Buckling of thin walled tube with external pressure

[cm603]

Hi all,

I'm new here so please correct me if I'm posting in the wrong place etc.

I have a car silencer which I'm effectively putting a hose clamp round and securing a heatshield. There is a thin wall (~0.1mm) surrounding insulation, which surrounds the actual exhaust pipe.

I want to work out if the hose clamp (when tightened to a specific force) will crush / buckle the silencer wall. I'm doing some FEA of the strip of tube in contact with the hose clamp, and I'm getting up to 1.5MPa stress, and very little deformation (of course, pressure is even all the way round).

Are there any other ways I can determine if the wall will buckle?

The wall material is not smooth, it's like an embossed heat shield

 

[TimSchrader2]

HELLO

If you did the FEA on a "STRIP" and not the full length that is a conservative assumption. 1.5Mpa is not too much. At first I was thinking you may need to do some buckling estimates, but for the looks of the picture it looks like is corragated, so will have a equivalent thickness that is more then .1mm. It should have the highest stresses at the bends in the corragation, which is tehnically a bending stress and not a true buckling of thin material. Not sure how deep the corragation is. Unless its pushing against the pipe then there is local buckling of the ridges of the corragation

 

[EdStainless]

One big issue is the uniformity of loading.
If your clamp dosen't fit smoothly this can lead to buckling.
Watch the hose clamp and make sure that the rigid piece under the screw fits the shape smoothly.
If you keep it round these loads should not be an issue.

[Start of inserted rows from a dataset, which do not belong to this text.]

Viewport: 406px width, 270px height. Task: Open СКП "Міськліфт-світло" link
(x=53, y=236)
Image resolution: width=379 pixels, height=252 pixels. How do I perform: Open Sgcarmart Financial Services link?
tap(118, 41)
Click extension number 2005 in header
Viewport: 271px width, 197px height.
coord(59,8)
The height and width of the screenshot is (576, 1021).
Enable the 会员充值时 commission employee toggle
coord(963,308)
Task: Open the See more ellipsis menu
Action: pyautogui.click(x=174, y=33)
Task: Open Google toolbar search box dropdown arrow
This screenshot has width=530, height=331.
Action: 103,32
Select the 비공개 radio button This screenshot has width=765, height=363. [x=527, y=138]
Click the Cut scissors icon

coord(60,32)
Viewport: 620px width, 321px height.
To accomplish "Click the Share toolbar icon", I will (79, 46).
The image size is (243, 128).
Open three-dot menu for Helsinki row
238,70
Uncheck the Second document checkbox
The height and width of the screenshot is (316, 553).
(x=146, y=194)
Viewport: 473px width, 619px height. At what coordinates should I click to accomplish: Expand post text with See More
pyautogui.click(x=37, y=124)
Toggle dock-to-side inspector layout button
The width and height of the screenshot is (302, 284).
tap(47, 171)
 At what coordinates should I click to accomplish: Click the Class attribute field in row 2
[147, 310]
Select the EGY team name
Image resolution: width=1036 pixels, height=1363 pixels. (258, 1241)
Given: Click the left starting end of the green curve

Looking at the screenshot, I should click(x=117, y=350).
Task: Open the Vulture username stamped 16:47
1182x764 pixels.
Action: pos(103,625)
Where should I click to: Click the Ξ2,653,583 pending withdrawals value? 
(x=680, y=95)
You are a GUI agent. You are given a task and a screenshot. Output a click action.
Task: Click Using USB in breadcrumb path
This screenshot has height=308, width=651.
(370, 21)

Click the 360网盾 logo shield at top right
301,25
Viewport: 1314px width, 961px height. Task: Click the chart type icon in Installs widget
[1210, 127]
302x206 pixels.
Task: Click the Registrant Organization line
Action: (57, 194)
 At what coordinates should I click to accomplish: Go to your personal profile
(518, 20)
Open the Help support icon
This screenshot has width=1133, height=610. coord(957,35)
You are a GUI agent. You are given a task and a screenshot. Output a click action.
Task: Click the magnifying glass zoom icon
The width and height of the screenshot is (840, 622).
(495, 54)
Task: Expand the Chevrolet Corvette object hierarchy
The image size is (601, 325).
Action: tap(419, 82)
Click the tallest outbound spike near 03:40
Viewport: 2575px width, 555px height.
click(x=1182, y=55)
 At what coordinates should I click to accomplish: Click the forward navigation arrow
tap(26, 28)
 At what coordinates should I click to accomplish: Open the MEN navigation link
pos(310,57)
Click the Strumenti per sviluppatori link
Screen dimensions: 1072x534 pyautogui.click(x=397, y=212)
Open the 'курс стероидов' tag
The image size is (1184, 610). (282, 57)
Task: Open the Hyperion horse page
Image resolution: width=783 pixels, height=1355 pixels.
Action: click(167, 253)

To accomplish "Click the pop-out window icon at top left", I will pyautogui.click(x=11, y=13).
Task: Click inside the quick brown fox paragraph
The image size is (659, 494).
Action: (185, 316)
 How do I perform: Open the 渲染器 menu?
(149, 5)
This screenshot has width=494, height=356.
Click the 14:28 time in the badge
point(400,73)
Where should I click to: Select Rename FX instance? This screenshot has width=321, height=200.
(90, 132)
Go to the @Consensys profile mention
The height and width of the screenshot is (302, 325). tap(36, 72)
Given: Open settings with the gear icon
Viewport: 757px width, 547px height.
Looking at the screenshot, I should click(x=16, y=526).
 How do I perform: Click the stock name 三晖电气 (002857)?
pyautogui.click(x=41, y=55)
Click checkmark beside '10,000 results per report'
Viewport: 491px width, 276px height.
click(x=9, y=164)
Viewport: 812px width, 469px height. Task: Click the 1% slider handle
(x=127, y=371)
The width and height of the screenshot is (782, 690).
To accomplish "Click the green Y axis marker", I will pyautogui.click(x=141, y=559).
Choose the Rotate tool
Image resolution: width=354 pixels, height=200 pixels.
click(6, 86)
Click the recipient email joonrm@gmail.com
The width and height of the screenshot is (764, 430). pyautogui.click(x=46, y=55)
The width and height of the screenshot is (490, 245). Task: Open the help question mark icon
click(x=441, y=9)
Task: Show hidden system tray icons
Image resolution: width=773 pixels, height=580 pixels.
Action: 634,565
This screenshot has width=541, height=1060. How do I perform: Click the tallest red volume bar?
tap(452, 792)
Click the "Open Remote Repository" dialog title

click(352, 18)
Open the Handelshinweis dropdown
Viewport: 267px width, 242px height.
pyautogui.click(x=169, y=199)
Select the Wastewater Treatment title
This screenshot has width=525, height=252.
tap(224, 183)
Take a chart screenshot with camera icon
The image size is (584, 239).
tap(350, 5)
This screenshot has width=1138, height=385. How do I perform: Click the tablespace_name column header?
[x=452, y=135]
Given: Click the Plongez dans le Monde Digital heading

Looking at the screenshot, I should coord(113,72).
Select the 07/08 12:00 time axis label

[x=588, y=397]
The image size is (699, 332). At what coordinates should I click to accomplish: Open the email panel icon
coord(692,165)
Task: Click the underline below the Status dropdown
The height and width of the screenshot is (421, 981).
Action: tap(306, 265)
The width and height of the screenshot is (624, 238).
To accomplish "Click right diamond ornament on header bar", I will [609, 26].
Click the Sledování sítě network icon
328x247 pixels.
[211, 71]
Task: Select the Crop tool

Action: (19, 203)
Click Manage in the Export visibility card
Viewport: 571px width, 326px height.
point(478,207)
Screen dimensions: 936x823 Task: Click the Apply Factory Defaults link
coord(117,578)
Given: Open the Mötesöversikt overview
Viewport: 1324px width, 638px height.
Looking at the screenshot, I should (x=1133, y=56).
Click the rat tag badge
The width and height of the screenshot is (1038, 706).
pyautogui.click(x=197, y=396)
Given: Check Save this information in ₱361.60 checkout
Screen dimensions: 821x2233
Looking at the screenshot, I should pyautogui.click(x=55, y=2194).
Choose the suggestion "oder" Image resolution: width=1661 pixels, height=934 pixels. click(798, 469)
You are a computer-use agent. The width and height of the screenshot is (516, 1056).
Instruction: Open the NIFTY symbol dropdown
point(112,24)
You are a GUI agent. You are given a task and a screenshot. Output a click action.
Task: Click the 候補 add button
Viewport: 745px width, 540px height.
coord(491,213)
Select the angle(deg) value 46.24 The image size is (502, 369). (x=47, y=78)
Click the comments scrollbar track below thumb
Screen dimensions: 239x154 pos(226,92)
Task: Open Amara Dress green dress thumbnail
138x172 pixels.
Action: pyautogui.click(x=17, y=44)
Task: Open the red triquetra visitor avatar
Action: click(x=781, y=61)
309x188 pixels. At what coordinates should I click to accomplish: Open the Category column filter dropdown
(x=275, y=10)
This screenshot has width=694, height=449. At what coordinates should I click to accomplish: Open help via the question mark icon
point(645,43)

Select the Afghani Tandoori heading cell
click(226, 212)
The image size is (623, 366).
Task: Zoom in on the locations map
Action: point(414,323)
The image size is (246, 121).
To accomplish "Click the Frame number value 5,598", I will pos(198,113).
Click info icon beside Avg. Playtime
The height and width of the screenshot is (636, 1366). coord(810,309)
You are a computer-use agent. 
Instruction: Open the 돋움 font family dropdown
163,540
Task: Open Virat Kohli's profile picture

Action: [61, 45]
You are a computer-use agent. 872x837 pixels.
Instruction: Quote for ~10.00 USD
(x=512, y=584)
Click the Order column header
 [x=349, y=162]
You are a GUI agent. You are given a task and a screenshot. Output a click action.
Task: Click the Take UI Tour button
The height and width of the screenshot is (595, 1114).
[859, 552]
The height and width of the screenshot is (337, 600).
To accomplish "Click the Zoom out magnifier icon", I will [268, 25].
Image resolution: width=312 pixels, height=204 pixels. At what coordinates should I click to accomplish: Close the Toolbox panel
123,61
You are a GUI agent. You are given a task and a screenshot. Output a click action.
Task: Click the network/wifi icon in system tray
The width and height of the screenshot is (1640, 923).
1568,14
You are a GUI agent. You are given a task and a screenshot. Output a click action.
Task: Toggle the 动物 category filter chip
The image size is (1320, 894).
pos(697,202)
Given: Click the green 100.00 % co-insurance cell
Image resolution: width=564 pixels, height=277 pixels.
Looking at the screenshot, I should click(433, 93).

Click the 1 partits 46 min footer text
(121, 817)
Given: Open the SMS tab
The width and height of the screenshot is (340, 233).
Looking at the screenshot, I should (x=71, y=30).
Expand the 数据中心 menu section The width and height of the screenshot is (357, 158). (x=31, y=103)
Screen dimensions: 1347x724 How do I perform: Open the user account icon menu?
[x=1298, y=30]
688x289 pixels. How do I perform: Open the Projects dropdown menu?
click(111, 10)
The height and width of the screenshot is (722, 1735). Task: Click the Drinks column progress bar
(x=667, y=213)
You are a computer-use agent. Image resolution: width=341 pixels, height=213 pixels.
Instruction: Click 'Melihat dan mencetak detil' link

= = = = = = = = = = = = = = = = = = = =
P.E. Metallurgy, Plymouth Tube

 

[JStephen]

I would think the easiest and best way to determine that would be by actual testing.

 

[Compositepro]

Why are any calculations needed? The embossing of the heat shield allows it to survive extreme temperature changes without fatiguing due to CTE. The clamp will crush the shield until it touches and clamps onto the pipe or muffler. The embossing again make the contact "soft". So, no problem.

 

[cm603]

Thanks for all the replies!

TimSchrader2 I ended up doing some more FEA of the longer tube; fixing it at the ends where the diameter changes. The results were a bit more realistic looking here; the tube deformed at the clamp. I don't have much info on the corrugation as the exhaust comes from an external supplier, so I'm not too sure how I could approximate it here.

EdStainless in terms of non uniform load; I did end up adding a force directly down on the clamp contact area; to represent an acceleration (car going over a bump etc), which should also be a good indication of if the clamp was not evenly loaded.

JStephen we may end up doing that!

Compositepro there's a decent gap between this heatshield material and the actual pipe, as it's filled with some form of insulation. We can't really intentionally deform the outer wall in this case.

 

[3DDave]

A hose clamp doesn't have enough strength to damage the exhaust pipe. If there is going to be a problem it will be from differential thermal expansion as the exhaust pipe is exposed to a higher temperature change than the hose clamp does.

Of course, I am stupidly assuming you mean the sort of hose clamp that everyone else calls a hose clamp rather than a pipe clamp or any of the other 10,000 kinds of things that clamp around round things.

One factor you don't seem to appreciate is that the heated part of the exhaust will increase and decrease in length by a noticeable amount making axial fixity your major problem. By firmly clamping the heat shield in place you will also be clamping the corrugated sleeve in place, inducing loads that it was not designed to resist.

 

[EdStainless]

Dave makes a good point, make sure that you aren't clamping too many places too tightly.
With systems that see rapid cyclic heating and cooling you either have to allow motion and deflection, you will have it tear itself apart. The stresses have to go somewhere.

= = = = = = = = = = = = = = = = = = = =
P.E. Metallurgy, Plymouth Tube